This post was originally published on Claire Crisp’s blog.
I’m sitting in the waiting room while my seven-year-old son is in OT. My five-year-old daughter is sitting beside me, trying to learn to read. She’s sad because she doesn’t get to have therapy. Her reaction strikes me as both sweet and innocent. She doesn’t realize, yet, that he’s disabled. But she will all too soon.
She finds the word ‘the’ inexplicably hard to read. And I’m losing my patience, not really with her but with the form I’m filling out. It’s a disability enventory, of the kind that we’ve had to fill out all too often. But today is an especially bad day because we’re having to appeal his therapy budget. His access to therapy and funding depend on our answers. They matter.
I want to scream at the form. It’s assanine. Six pages of questions.
I’m frustrated. I post a picture to Facebook expressing my angst
Under it I write: “Filing our disability inventories is infuriating, in part because a child can be ‘capable’ of something but only rarely demonstrate that capacity independently.”
Is he capable of initiating social play? Capable of getting into the tub without assistance? Capable of fastening his pants? Well, in a way he’s capable. He’s done it once or twice.
But he struggles so hard at other times that our generally sweet and couragous boy is reduced to tears that he doesn’t understand. What kind of answer do they want? How do I deal with the uncertainty of not knowing what he needs, the frustration of not knowing how to answer. How best to help him. How best to love him.
Comments to my post on Facebook start rolling in before I’m even halfway through the form.
“0 and 1? Come on now,” writes my good friend Neal. He sees the problem with such a scale. Why can’t those requiring the form?
It’s hard to quantify our son in the way we’re required to. It’s hard to quantify our sorrow, the emotional toll, the years of uncertainty when we had a diagnosis but no prognosis. I think back to earlier inventories and tests, among them an IQ test that we never opened the results from. We didn’t want a number. I can’t reduce what it’s like to be the parent of a multiply disabled child to the sum of numbers on a form or a test. But apparently that’s what I’m supposed to do.

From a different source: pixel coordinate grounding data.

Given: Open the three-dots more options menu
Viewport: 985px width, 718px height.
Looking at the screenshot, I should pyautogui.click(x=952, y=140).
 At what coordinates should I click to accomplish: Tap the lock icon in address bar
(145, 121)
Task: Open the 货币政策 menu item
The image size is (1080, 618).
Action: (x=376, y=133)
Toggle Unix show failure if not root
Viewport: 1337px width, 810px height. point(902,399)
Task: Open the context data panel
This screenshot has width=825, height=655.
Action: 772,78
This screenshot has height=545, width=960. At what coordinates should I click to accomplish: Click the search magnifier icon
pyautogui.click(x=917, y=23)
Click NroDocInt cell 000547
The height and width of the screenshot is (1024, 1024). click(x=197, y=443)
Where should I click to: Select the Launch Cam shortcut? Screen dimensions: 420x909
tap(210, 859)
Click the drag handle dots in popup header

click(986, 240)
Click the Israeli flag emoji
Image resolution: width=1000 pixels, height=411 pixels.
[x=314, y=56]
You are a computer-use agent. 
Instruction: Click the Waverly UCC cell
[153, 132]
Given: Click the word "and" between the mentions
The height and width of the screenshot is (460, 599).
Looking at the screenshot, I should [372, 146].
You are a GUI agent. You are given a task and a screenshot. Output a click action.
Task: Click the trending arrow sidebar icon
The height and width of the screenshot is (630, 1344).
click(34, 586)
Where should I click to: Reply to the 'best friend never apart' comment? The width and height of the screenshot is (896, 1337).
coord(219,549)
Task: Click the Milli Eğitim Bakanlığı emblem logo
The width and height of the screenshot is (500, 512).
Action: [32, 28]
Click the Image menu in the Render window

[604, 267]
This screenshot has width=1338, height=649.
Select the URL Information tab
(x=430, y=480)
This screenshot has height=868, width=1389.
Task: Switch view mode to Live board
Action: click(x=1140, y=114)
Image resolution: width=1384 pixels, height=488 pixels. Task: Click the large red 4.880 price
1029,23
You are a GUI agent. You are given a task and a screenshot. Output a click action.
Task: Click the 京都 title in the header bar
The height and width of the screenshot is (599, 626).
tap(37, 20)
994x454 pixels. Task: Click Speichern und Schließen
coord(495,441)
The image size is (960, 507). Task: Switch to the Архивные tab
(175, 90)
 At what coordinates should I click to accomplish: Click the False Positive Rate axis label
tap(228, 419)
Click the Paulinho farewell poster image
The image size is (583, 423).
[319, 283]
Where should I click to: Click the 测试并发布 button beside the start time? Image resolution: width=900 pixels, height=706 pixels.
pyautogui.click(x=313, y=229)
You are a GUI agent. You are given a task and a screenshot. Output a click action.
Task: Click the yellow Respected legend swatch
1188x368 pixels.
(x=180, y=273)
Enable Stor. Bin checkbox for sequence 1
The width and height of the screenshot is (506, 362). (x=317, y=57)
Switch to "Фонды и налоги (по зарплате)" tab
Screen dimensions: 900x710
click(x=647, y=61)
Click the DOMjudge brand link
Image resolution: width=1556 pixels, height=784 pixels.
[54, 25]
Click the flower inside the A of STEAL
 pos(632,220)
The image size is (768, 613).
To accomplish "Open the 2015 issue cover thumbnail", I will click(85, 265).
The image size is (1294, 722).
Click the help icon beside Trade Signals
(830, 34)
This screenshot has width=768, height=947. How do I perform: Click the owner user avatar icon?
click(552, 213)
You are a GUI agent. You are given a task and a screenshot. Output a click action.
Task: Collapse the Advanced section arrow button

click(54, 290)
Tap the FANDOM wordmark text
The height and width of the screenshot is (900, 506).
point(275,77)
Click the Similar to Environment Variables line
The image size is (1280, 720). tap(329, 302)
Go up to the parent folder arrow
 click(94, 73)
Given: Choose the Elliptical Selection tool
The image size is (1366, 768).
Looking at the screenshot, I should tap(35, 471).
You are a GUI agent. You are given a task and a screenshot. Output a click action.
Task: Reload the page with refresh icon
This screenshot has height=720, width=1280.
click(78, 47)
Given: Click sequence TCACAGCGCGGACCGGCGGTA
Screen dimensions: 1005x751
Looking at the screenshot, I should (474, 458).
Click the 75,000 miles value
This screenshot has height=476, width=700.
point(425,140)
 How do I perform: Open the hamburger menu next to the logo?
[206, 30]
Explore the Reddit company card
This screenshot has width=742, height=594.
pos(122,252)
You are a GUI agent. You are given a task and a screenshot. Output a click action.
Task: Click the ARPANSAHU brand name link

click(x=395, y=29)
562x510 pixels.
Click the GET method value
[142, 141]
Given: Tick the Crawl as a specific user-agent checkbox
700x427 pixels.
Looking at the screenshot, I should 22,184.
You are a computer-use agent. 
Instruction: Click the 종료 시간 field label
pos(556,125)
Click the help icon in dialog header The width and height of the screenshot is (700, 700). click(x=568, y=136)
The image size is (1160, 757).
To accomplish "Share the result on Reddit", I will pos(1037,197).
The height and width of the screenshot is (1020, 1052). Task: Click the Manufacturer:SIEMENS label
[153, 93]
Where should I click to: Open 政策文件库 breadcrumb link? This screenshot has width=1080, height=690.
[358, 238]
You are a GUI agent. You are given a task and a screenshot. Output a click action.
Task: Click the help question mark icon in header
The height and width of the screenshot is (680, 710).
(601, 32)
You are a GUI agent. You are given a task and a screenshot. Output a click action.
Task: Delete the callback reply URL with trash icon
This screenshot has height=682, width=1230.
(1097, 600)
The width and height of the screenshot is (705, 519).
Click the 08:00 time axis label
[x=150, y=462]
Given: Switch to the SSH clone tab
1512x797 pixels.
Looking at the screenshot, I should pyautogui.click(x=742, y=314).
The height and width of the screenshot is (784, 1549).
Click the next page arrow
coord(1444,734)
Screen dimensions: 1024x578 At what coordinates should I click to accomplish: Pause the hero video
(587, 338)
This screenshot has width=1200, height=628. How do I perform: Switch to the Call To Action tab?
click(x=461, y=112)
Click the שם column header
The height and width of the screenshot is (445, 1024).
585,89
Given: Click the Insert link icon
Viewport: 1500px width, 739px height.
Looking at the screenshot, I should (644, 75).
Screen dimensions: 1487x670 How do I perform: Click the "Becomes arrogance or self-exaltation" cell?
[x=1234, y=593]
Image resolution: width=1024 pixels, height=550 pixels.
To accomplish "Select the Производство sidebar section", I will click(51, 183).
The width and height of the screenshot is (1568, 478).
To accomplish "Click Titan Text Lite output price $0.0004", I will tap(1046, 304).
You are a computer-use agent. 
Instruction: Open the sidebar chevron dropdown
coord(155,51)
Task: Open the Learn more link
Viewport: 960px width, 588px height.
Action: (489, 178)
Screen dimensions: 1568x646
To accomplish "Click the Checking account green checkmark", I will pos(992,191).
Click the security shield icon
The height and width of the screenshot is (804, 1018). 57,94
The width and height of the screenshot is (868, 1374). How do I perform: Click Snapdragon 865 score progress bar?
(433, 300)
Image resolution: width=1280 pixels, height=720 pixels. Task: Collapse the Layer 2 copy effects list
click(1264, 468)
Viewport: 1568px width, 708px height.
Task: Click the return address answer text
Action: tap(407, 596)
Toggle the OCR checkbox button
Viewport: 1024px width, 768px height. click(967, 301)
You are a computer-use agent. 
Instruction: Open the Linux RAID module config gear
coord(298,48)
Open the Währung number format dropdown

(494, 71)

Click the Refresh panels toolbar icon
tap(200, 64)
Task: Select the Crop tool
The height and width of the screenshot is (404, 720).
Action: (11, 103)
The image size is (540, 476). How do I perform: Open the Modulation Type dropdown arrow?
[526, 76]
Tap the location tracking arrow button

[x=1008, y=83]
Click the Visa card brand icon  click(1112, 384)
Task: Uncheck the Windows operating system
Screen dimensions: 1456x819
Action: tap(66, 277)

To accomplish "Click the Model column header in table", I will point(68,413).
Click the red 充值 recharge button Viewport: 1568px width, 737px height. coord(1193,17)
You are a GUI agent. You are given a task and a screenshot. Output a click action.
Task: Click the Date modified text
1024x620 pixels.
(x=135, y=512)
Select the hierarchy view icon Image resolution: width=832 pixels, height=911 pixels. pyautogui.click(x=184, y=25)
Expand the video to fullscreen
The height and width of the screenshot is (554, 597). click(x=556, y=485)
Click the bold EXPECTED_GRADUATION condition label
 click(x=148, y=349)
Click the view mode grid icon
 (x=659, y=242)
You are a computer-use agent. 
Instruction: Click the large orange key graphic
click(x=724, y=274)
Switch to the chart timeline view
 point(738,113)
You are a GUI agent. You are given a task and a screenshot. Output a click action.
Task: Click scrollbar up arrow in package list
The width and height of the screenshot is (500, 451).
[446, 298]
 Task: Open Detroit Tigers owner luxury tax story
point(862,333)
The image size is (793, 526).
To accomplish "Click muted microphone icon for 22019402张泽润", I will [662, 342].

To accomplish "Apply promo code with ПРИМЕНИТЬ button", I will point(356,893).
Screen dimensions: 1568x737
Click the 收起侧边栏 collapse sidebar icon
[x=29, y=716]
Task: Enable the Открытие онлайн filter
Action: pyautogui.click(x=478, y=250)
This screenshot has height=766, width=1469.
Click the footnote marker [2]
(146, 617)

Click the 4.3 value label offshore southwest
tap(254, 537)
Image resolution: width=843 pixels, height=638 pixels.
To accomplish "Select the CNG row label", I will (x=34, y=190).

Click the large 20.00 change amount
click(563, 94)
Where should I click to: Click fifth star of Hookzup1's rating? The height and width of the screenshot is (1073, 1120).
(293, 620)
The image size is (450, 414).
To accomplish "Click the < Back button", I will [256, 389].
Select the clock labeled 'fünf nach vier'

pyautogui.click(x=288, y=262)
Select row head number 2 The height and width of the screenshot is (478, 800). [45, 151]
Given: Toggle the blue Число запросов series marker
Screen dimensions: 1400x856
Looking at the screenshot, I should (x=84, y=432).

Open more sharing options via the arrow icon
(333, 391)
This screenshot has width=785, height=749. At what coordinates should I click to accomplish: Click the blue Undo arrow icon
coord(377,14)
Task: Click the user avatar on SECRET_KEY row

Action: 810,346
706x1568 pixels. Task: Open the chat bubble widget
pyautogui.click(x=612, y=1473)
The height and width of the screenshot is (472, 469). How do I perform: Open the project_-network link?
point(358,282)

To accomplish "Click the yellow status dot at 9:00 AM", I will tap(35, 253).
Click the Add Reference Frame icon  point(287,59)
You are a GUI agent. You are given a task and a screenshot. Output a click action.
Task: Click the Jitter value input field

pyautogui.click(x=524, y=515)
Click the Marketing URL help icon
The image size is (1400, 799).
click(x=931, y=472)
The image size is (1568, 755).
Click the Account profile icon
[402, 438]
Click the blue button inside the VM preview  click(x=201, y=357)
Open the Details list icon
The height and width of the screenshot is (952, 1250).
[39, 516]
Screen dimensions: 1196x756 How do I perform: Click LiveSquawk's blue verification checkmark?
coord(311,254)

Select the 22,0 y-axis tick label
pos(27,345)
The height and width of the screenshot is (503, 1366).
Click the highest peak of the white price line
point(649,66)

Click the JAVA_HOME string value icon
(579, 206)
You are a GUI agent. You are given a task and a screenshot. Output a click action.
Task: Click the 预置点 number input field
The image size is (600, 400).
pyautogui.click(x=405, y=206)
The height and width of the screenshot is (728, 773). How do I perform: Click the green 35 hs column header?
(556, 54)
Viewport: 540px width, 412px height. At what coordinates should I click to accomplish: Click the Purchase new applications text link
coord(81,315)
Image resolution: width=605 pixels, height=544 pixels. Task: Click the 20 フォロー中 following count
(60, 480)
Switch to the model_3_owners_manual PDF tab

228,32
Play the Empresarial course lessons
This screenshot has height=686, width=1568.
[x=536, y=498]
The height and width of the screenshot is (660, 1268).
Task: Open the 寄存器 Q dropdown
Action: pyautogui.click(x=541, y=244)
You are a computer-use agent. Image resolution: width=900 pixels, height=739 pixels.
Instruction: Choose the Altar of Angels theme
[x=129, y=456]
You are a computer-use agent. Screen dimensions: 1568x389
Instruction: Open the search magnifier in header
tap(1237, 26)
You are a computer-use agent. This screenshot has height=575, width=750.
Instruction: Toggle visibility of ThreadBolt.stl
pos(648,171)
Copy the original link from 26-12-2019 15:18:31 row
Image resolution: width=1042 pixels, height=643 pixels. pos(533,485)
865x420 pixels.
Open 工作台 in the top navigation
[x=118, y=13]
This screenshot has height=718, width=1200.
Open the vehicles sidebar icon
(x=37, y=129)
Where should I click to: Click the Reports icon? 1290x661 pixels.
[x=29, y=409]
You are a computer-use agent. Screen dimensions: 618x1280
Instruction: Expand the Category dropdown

“It can’t simply be a matter of accumulating points, can it?” asks Neal.
Obviously it’s not that simple. But unfortunately its what must be done. The form must be scored.
And the score matters. Checkboxes marking normalcy. Numbers, scores, deciles, and percentiles.
“Wow, that’s depressing.” Yes, Neal; yes it is. And demoralizing. And heart wrenching. And frustrating.
And …..
Another friend asks: “How does putting these kids into these nifty little boxes help? I would just leave them all blank.”
Part of me appreciates the sympathy. But I can’t do that. The scores matter. They matter for therapy. For funding. For his IEP.
“Dad, why are you crying?” asks my daughter, looking up from page 11 of “Little Bug.” How do I answer her question? How do I do any of this?
I have to keep in mind that today’s not a good day. It’s been rough. Draining. Others are better. But there are many like today. Too many. But I have to go on. So I go back to checking boxes. And I hope that I never start to think that they capture my son. I hope that I’m not filing them out in a way that prevents us from getting for him what he needs. I hope that someday, I won’t have to fight so hard for him.
But above all, I hope that I never leave sight that he’s worth every moment of it all, hard and demoralizing as it is.